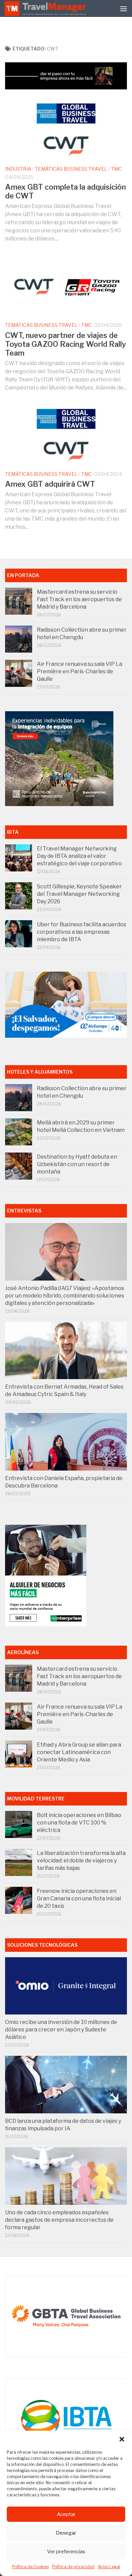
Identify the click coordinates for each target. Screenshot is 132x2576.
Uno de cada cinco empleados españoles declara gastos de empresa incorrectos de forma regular (59, 2220)
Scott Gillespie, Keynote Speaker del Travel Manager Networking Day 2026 (79, 894)
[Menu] (123, 8)
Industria (18, 169)
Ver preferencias (66, 2552)
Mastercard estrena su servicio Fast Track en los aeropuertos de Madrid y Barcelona (79, 599)
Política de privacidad (73, 2566)
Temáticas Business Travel (71, 169)
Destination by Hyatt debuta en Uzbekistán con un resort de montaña (77, 1164)
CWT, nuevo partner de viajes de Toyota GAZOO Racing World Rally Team (65, 344)
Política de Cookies (30, 2566)
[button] (121, 2439)
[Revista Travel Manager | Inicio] (46, 8)
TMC (116, 169)
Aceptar (66, 2514)
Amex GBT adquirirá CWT (50, 484)
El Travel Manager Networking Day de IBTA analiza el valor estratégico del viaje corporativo (79, 856)
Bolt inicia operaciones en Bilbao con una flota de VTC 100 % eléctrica (79, 1822)
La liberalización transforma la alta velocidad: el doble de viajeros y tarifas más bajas (81, 1860)
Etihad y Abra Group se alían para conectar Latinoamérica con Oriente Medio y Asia (79, 1752)
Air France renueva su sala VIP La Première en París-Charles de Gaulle (79, 671)
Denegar (66, 2533)
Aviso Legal (109, 2566)
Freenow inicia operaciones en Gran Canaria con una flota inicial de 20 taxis (79, 1898)
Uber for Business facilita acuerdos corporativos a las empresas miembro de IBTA (81, 932)
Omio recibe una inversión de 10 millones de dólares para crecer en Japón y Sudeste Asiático (61, 2029)
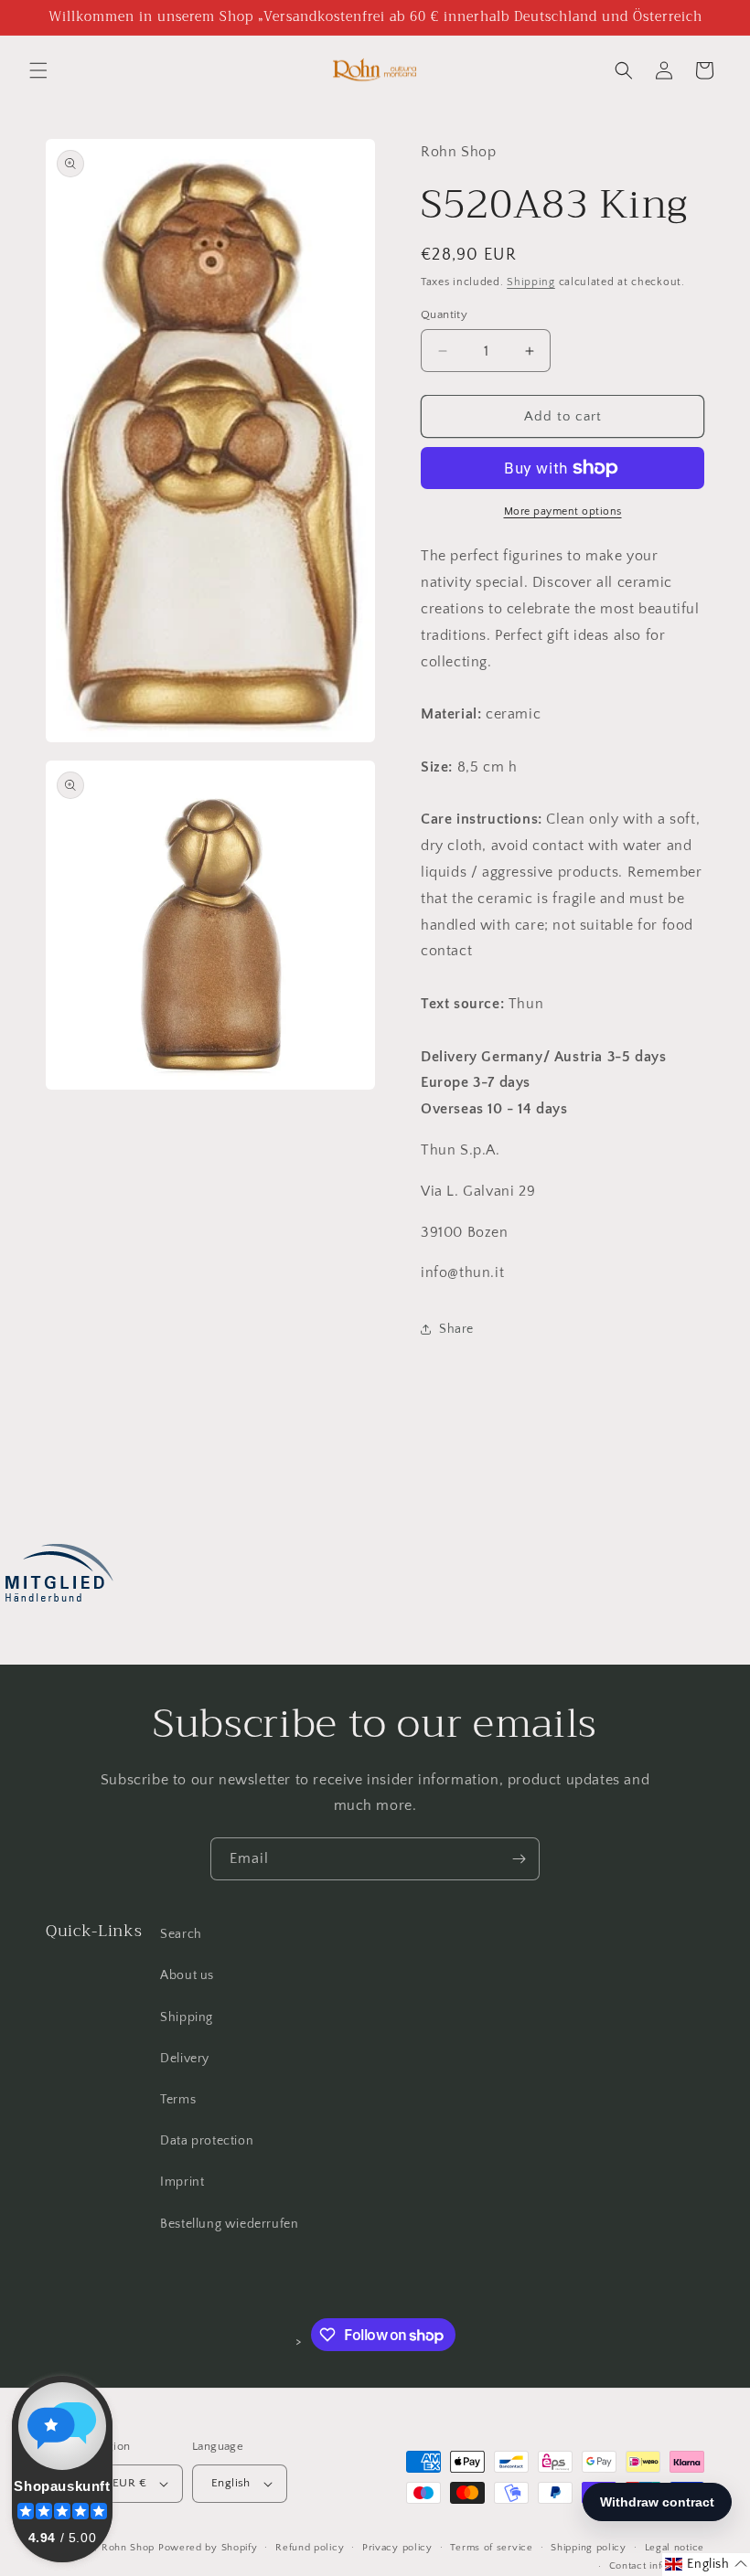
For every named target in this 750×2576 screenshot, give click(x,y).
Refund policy (309, 2547)
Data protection (206, 2141)
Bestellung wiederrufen (229, 2224)
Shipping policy (589, 2547)
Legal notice (674, 2547)
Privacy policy (397, 2547)
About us (187, 1975)
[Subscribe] (518, 1858)
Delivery (184, 2058)
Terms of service (491, 2547)
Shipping (531, 282)
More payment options (563, 511)
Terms (178, 2099)
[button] (38, 70)
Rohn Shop (128, 2547)
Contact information (656, 2565)
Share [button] (456, 1329)
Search (181, 1934)
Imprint (182, 2182)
=-=-=-=-=
__Task to complete__.
Where the line containing "Amex GBT adquirirá CWT (50, 484)" appears in the entries above, start there and set down every line exactly through the last one, inclusive; omit pictures.

__Reply__.
Amex GBT adquirirá CWT (50, 484)
El Travel Manager Networking Day de IBTA analiza el valor estratégico del viaje corporativo (79, 856)
Bolt inicia operaciones en Bilbao con una flota de VTC 100 % eléctrica (79, 1822)
La liberalización transforma la alta velocidad: el doble de viajeros y tarifas más bajas (81, 1860)
Etihad y Abra Group se alían para conectar Latinoamérica con Oriente Medio y Asia (79, 1752)
Air France renueva su sala VIP La Première en París-Charles de Gaulle (79, 671)
Denegar (66, 2533)
Aviso Legal (109, 2566)
Freenow inicia operaciones en Gran Canaria con una flota inicial de 20 taxis (79, 1898)
Uber for Business facilita acuerdos corporativos a las empresas miembro de IBTA (81, 932)
Omio recibe una inversión de 10 millones de dólares para crecer en Japón y Sudeste Asiático (61, 2029)
For every named target in this 750×2576 screenshot, give click(x,y).
Refund policy (309, 2547)
Data protection (206, 2141)
Bestellung wiederrufen (229, 2224)
Shipping policy (589, 2547)
Legal notice (674, 2547)
Privacy policy (397, 2547)
About us (187, 1975)
[Subscribe] (518, 1858)
Delivery (184, 2058)
Terms of service (491, 2547)
Shipping (531, 282)
More payment options (563, 511)
Terms (178, 2099)
[button] (38, 70)
Rohn Shop (128, 2547)
Contact information (656, 2565)
Share [button] (456, 1329)
Search (181, 1934)
Imprint (182, 2182)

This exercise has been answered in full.